Hal ini telah terbukti selama berabad-abad ketika sistem pendidikan Islam diterapkan oleh institusi negara Khilafah. Sebutlah Ali bin Abi Thalib, Zubair bin Awwam, Sa'ad bin Abi Waqqas, Mush'ab bin Umair, dan lainnya. Mereka adalah barisan pemuda pada zaman Nabi yang terkenal dengan ketakwaannya. Mereka senantiasa membersamai Rasulullah saw. dalam berdakwah dan berjuang menyebarkan risalah Islam.

Belum lagi kita mengenal sosok Thariq bin Ziyad, Shalahuddin Al-Ayyubi, Imam Syafi'i, dan Muhammad Al-Fatih. Mereka adalah para pemuda Islam yang tangguh, selalu terdepan dalam dakwah dan jihad. Sosok-sosok pemuda seperti mereka hanya lahir dari sistem pendidikan Islam, bukan dari sistem pendidikan sekuler.

Gambaran Sistem Pendidikan Islam

Secara umum, sistem pendidikan Islam memiliki dua tujuan pokok.

Pertama, membangun kepribadian Islami, yakni membentuk pola pikir (`aqliyah`) dan jiwa (`nafsiyah`) bagi anak-anak umat. Ini karena akidah Islam adalah asas kehidupan bagi setiap Muslim, sehingga harus dijadikan asas berpikir dan bersikap.

Terdapat banyak ayat Al-Qur’an dan hadis yang menggugah pemikiran sebagai buah dari keimanan kepada Allah Taala.
Misalnya, QS Ali Imran ayat 191: *"Dan mereka berpikir tentang penciptaan langit dan bumi."*
Lalu hadis Rasulullah saw.: *"Berpikir sesaat lebih baik daripada beribadah setahun."*
Juga banyak ayat dan hadis lain yang mengingatkan agar seorang Muslim selalu kembali kepada landasan akidah Islam, seperti QS At-Taubah ayat 24.

Artinya, strategi pendidikan harus dirancang untuk mewujudkan identitas keislaman yang kuat, baik dalam aspek pola pikir maupun pola sikap. Metodenya adalah dengan penanaman tsaqafah Islam, berupa akidah, pemikiran, dan perilaku Islam ke dalam akal dan jiwa anak didik.

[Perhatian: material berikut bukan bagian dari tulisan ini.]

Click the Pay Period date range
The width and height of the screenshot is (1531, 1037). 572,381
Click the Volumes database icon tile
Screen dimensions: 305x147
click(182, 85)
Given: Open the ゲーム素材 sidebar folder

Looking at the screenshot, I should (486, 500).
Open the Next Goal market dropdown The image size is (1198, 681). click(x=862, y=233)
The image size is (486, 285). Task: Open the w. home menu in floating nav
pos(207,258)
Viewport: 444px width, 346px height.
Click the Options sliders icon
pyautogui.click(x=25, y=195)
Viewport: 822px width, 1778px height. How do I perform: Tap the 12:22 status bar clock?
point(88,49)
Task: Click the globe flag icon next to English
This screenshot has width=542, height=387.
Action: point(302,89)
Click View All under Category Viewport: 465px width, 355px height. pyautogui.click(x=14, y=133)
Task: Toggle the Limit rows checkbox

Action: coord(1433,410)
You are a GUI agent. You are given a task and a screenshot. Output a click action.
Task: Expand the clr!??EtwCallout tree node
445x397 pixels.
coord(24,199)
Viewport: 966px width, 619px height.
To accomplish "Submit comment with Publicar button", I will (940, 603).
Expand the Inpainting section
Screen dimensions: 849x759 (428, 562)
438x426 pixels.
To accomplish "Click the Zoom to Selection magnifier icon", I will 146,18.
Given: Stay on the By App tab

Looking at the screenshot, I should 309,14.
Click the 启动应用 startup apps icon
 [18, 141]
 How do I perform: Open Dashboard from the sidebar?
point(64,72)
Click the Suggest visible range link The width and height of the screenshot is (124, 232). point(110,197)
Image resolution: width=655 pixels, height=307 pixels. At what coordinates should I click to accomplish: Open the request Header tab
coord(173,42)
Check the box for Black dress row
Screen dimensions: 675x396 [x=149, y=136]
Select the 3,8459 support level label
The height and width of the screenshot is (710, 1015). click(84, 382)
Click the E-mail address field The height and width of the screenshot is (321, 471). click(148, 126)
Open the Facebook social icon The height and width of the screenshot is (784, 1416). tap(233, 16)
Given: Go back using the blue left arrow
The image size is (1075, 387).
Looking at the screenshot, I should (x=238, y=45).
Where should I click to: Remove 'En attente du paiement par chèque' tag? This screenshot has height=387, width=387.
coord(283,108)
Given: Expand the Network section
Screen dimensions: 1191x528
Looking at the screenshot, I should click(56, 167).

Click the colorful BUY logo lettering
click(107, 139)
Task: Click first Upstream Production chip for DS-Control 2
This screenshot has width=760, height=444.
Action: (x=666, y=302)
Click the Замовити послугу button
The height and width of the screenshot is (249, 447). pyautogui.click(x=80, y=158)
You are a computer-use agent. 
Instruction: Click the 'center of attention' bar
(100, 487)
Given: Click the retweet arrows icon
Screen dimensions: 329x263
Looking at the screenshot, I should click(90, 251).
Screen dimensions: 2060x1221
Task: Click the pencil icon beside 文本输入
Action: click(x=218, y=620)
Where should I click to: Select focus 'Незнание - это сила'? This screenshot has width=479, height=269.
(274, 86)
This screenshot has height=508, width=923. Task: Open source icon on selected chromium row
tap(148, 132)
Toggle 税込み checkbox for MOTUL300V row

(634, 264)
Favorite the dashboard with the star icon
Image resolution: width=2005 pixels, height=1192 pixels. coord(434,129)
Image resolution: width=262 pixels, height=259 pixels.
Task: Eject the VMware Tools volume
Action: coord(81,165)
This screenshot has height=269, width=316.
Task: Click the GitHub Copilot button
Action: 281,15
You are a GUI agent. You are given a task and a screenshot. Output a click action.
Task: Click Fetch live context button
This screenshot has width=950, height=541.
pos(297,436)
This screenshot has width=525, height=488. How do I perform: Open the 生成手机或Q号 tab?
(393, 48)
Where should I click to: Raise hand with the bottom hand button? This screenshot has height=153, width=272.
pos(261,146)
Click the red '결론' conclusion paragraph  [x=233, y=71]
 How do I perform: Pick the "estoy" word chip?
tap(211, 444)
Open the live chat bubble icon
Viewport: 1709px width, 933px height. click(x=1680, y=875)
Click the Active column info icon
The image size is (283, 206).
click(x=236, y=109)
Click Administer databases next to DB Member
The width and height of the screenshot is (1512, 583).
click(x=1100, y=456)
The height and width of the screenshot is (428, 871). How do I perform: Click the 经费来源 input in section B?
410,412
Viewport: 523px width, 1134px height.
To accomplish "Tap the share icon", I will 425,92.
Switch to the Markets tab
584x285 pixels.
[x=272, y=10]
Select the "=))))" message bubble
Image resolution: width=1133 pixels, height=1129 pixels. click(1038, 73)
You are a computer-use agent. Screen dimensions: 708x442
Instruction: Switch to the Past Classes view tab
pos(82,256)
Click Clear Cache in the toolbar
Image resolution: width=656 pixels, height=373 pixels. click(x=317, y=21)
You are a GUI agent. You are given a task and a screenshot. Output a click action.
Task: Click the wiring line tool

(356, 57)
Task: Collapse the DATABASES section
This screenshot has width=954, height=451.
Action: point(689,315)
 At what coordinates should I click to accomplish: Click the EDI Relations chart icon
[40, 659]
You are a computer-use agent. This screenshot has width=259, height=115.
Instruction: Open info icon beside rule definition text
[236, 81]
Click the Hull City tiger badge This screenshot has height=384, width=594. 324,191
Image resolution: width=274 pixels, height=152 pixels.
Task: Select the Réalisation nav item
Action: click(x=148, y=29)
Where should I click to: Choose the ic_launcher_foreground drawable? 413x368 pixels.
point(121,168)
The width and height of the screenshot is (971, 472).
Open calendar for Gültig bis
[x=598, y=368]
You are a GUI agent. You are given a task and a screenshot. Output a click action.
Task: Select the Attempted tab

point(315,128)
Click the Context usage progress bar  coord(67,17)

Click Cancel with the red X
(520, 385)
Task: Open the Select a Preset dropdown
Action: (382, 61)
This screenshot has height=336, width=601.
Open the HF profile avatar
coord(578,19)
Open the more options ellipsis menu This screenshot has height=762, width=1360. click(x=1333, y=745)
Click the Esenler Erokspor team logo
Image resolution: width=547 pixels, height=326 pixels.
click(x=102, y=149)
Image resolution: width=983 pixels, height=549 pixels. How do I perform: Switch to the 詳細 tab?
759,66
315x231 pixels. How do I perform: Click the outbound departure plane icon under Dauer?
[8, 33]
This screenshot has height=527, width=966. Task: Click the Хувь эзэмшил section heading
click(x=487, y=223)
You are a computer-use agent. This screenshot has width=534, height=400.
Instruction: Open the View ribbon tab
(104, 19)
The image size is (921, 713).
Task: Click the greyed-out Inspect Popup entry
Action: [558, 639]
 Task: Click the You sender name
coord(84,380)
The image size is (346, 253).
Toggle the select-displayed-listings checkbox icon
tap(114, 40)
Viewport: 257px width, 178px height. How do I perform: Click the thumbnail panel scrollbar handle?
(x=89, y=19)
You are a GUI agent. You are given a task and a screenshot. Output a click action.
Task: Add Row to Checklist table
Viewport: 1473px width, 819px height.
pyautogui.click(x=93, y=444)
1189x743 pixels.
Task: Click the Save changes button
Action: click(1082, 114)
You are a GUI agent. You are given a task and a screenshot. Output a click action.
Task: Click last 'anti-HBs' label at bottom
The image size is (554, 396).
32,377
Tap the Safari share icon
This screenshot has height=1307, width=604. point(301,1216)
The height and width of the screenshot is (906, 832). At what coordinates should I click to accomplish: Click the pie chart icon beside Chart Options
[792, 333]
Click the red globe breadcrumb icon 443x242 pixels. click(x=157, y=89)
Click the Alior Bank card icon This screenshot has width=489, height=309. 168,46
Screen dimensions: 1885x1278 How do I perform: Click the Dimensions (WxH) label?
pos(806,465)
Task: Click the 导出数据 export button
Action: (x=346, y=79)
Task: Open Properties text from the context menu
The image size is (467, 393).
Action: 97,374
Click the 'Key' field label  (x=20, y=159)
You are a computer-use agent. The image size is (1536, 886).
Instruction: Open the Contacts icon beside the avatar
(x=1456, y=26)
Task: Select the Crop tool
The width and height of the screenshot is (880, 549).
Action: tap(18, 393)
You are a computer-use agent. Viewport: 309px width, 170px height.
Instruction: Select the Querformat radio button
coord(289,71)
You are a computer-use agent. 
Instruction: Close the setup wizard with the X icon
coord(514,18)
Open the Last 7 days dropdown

Dengan demikian, kurikulum pendidikan negara (Khilafah) harus disusun dan dilaksanakan untuk merealisasikan tujuan tersebut.

Kedua, mempersiapkan anak-anak kaum Muslim agar di antara mereka menjadi para ulama yang ahli di setiap aspek kehidupan, baik dalam ilmu-ilmu keislaman (ijtihad, fikih, peradilan), maupun dalam berbagai bidang sains (teknik, kimia, fisika, atau kedokteran).
Di pundak para ilmuwan dan pakar inilah kelak akan ada kesanggupan membawa negara dan umat Islam menempati posisi puncak di antara bangsa-bangsa lain di dunia.

Kesimpulan

Jelaslah bahwa hanya dengan penerapan sistem pendidikan Islam dalam bingkai Khilafah, satu-satunya solusi yang mampu menyelesaikan problematika pelajar saat ini, sekaligus menyelamatkan generasi dari rusaknya penerapan sistem pendidikan sekuler yang bobrok dan merusak.